Das Besondere an «The Mole» ist, dass es um Menschenkenntnis geht. Der Kern des Formats ist, herauszufinden, wer hier lügt und sabotiert. Selbst Fehler von Kandidaten bei einer Challenge können heißen: Der Kandidat ist nicht gut in diesem Spiel oder aber er oder sie macht das extra. Und diesen Formatkern haben wir in jeder Folge durchgezogen.
Ina Eck, geschäftsführende Gesellschafterin bei "Fabiola"
Die Quotenfestspiele, die Sat.1 in den vergangenen Wochen mit «Promis unter Palmen» zelebriert hat, sind gerade erst vorbei gegangen, schon steht beim Bällchensender die nächste breit beworbene Reality-Sendung in den Startlöchern. Seit diesem Mittwoch vertraut Sat.1 zur besten Sendezeit auf die Neuauflage von «The Mole» - jenes Formats, das vor 20 Jahren unter dem deutschen Titel «Der Maulwurf» schon einmal bei ProSieben lief. Allein die Tatsache, dass sich Produktion und Sender für den englischen Sendungsnamen entschieden haben, deutet daraufhin, dass die Macher in der Neuauflage vieles anders machen und neu denken - vor allem handwerklich. Das grundlegende Konzept hat sich hingegen nicht verändert:

Die zehn Teilnehmerinnen und Teilnehmer von «The Mole» müssen versuchen, in verschiedenen Aktivitäts- und Denkspielen möglichst viel Geld zu erspielen. Zum Erfolg kommen sie dabei in der Regel nur, wenn sie untereinander erfolgreich kooperieren. Die Geldbeträge wandern in einen Jackpot, den der Sieger der Show am Ende ausgezahlt bekommt. Der Clou: Einer der zehn Teilnehmer ist der Maulwurf - ein Saboteur, der durch sein Handeln versucht, die Gewinne für die Gruppe möglichst gering zu halten. Der Maulwurf bzw. Mole darf nicht zu offensichtlich handeln, um unerkannt zu bleiben. Am Ende einer jeden Folge müssen alle Fragen über den Maulwurf beantworten - etwa nach seiner Größe, seinem Alter oder Geschlecht. Wer den schlechtesten Riecher hat, verlässt die Show am Ende. Der Mole hat dagegen quasi Bestandsgarantie, schließlich kennt er sich selbst am besten. In der letzten Folge geht es für die verbliebenen Mitspieler darum, den Mole erfolgreich zu enttarnen.
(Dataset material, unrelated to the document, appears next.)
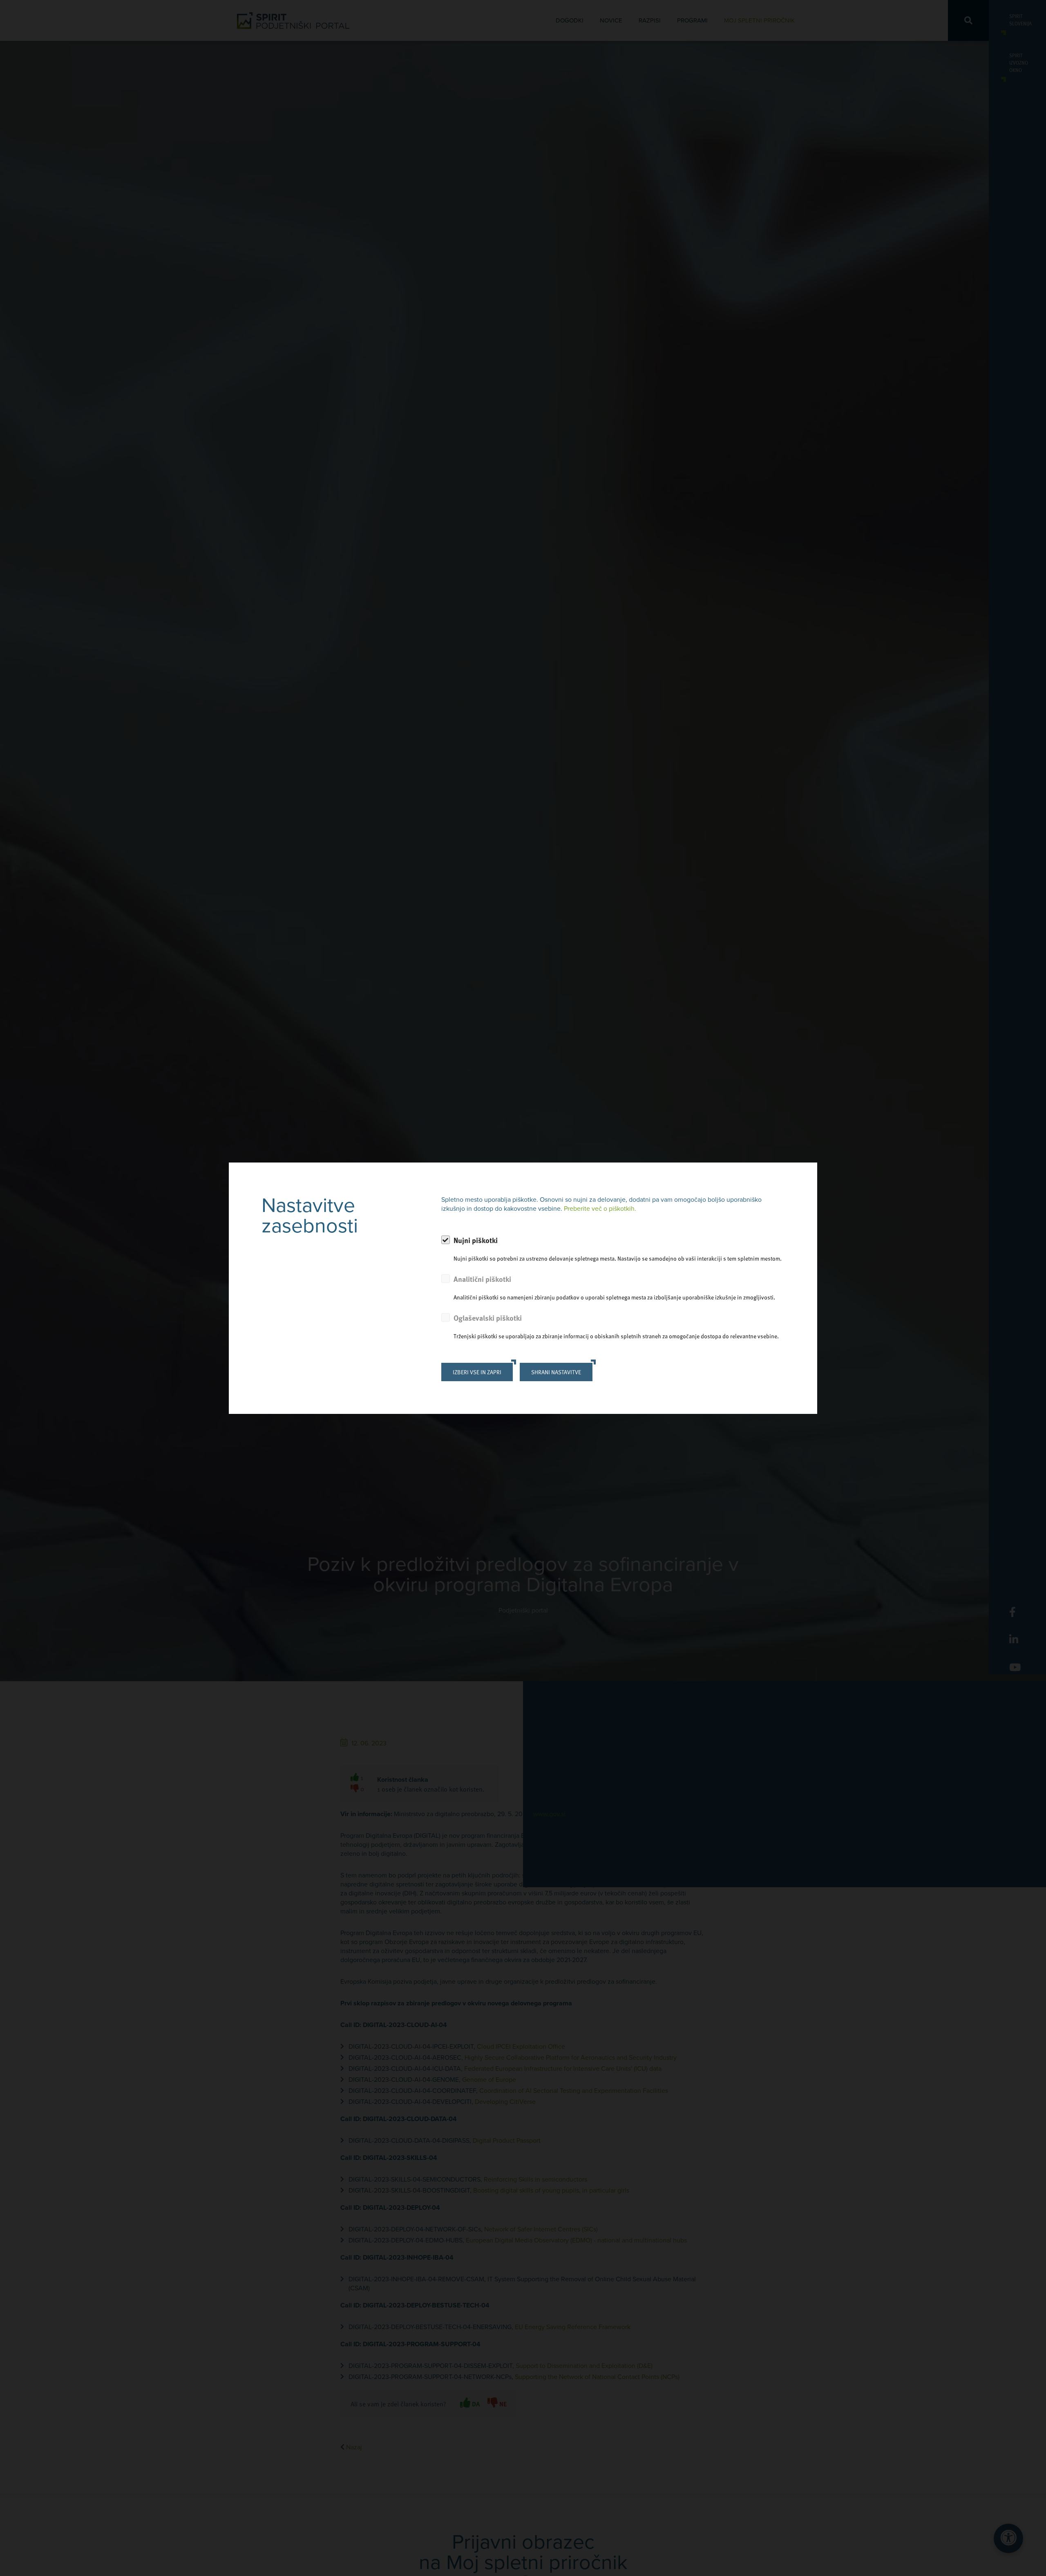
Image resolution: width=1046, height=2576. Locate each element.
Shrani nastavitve (556, 1372)
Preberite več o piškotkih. (600, 1209)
Rein konzeptionell steckt im «Maulwurf» also zweifelsfrei eine Menge Potenzial, die Sendung lädt ihre Zuschauer zum Mitraten ein. Schneidet Kandidat X in diesem Spiel absichtlich schlecht ab und ist er damit der Saboteur? Ist Kandidatin Y lediglich langsam und ungeschickt und daher nur eine „normale“ Mitspielerin? Über die Grundfrage, die sich alle Teilnehmer stellen müssen, rätselt zwangsläufig auch der Zuschauer mit. Und trotzdem: So richtig möchte das Rate-Fieber zumindest in der ersten Folge noch nicht aufkommen.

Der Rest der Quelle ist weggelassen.